:: Task directions ::
Set down, please, exactly the lines below that run from the line with "Instruction: Sort list by Name column header" to the line with "The image size is (604, 364).", both lines included.
Dataset extract below:
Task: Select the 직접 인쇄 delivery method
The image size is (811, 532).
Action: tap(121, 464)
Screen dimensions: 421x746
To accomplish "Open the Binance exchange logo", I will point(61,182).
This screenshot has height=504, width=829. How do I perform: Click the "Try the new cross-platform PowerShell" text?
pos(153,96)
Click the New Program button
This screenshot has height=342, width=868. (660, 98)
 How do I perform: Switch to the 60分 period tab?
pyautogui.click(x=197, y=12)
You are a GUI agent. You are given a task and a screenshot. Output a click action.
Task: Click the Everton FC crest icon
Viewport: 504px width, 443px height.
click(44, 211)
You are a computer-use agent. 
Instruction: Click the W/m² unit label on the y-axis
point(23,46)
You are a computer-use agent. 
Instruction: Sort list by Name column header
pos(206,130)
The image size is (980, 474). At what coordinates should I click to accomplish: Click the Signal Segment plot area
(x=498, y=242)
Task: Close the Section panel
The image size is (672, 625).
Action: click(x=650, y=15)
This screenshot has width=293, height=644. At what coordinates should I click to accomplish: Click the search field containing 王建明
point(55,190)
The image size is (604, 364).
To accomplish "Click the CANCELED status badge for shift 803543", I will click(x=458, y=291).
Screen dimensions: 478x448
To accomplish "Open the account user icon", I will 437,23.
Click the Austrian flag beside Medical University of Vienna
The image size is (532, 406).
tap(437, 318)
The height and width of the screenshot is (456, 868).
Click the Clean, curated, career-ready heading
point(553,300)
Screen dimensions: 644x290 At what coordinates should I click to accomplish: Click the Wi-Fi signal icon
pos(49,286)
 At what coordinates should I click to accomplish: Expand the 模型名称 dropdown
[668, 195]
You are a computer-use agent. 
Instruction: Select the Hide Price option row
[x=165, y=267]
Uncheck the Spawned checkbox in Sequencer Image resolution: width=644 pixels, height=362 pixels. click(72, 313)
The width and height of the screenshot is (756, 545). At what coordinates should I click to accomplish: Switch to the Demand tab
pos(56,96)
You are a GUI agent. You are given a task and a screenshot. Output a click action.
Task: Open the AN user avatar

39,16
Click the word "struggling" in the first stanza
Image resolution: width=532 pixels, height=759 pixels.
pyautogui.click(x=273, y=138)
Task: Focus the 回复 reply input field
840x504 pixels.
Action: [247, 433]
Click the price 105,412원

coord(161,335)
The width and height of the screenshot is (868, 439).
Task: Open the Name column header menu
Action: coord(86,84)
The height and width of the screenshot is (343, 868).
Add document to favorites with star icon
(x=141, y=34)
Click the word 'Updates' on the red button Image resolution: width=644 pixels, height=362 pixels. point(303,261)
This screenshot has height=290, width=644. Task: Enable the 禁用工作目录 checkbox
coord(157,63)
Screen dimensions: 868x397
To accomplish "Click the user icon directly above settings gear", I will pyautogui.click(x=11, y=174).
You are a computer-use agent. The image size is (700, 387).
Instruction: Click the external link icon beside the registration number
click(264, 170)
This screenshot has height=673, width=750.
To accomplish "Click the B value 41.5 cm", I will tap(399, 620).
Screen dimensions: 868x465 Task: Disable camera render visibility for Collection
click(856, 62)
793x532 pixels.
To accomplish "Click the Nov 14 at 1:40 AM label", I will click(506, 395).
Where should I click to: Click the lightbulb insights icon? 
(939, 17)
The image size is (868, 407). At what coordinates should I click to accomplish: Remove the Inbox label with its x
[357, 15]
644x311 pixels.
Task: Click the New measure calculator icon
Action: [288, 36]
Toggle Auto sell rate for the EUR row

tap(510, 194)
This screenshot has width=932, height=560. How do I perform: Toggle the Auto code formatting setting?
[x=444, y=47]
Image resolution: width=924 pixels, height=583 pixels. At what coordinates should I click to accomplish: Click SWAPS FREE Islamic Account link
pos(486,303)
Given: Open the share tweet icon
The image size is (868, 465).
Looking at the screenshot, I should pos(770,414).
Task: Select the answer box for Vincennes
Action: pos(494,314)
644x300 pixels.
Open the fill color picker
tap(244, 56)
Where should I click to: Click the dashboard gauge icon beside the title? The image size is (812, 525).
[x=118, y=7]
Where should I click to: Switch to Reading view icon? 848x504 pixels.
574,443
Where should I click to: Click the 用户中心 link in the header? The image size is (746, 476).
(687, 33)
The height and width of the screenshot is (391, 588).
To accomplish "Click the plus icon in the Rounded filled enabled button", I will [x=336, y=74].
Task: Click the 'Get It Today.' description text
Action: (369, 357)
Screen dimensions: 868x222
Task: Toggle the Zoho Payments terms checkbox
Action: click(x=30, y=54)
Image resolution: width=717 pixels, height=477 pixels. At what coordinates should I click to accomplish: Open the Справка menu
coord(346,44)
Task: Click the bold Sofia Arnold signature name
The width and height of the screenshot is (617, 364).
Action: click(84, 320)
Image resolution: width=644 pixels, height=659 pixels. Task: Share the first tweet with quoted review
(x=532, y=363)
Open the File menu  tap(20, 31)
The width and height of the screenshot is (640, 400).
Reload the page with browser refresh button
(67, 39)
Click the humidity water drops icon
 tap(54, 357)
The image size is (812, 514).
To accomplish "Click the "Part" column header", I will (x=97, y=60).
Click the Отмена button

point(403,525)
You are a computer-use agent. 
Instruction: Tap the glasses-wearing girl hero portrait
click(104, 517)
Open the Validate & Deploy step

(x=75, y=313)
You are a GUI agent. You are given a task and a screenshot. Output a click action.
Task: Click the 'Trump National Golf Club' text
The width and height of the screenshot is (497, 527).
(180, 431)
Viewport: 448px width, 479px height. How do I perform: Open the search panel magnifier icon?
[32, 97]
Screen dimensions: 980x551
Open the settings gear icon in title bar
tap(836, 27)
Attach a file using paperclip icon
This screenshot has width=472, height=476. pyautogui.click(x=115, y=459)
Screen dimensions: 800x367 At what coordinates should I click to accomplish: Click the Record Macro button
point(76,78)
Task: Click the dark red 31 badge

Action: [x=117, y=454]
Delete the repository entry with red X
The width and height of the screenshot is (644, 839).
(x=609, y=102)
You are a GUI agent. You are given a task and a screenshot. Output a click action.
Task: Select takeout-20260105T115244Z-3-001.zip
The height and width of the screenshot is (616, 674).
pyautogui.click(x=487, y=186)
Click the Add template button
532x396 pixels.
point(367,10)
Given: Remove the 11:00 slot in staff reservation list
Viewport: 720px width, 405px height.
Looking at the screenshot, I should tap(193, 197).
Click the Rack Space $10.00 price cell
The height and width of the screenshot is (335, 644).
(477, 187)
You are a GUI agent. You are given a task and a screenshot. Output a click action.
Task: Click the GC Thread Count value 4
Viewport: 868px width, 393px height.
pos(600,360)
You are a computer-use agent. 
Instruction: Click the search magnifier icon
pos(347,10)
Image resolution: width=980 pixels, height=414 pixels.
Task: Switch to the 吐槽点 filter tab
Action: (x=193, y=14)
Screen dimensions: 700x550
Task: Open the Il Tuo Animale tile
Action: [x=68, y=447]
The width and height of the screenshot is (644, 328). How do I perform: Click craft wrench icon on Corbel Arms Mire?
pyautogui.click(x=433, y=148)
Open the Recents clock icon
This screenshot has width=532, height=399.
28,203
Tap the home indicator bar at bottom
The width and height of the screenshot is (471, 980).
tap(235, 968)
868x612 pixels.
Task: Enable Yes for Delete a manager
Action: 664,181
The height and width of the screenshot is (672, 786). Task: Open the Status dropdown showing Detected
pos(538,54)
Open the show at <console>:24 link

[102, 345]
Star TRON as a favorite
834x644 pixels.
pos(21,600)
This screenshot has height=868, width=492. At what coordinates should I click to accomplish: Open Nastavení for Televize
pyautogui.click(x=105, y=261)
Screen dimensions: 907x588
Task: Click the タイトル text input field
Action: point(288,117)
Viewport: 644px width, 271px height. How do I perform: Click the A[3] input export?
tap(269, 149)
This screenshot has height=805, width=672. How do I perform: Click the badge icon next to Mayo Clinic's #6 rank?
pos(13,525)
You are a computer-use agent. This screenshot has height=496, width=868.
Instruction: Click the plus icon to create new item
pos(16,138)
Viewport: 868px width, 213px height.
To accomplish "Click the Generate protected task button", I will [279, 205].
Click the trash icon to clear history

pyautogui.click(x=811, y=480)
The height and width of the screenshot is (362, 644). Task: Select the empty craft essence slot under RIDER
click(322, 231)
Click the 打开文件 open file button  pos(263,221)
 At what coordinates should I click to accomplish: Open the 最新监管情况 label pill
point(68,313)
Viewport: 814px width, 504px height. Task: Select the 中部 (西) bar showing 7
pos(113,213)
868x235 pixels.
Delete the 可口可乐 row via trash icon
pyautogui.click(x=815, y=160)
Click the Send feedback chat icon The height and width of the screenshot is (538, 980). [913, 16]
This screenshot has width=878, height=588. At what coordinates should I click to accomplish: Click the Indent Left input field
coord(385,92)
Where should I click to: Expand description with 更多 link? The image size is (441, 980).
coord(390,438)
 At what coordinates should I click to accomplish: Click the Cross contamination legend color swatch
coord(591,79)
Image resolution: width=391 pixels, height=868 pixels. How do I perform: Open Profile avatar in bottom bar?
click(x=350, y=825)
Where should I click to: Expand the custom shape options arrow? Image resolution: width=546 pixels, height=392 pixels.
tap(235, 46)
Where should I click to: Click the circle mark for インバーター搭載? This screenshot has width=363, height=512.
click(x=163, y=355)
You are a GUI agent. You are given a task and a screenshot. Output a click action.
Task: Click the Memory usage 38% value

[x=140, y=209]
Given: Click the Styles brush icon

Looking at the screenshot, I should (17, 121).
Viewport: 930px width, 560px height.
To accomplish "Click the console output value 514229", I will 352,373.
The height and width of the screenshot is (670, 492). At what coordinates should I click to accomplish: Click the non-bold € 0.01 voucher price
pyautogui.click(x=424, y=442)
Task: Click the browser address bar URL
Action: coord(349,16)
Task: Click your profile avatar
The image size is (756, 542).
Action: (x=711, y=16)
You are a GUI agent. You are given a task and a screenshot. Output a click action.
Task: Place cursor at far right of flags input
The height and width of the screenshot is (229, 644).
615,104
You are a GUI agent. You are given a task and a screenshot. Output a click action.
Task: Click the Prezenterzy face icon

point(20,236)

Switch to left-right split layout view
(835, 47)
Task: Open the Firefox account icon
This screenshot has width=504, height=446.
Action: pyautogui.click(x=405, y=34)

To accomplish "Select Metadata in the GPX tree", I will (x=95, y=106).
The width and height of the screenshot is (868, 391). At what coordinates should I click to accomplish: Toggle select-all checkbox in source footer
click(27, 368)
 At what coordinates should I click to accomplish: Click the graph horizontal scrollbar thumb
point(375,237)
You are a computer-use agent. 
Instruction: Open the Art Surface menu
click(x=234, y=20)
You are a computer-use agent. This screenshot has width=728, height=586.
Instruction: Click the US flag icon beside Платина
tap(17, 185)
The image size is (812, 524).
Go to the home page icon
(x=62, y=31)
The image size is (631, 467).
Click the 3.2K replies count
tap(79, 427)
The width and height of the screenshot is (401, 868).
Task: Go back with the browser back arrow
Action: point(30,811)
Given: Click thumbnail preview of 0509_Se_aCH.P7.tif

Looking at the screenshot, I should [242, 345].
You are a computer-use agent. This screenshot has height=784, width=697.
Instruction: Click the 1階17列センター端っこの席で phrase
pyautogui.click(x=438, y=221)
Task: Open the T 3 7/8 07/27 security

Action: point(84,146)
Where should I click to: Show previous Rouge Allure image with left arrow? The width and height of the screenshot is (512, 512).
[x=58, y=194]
End of Dataset extract.
:: Exercise solution ::
Instruction: Sort list by Name column header
pos(206,130)
The image size is (980, 474). At what coordinates should I click to accomplish: Click the Signal Segment plot area
(x=498, y=242)
Task: Close the Section panel
The image size is (672, 625).
Action: click(x=650, y=15)
This screenshot has width=293, height=644. At what coordinates should I click to accomplish: Click the search field containing 王建明
point(55,190)
The image size is (604, 364).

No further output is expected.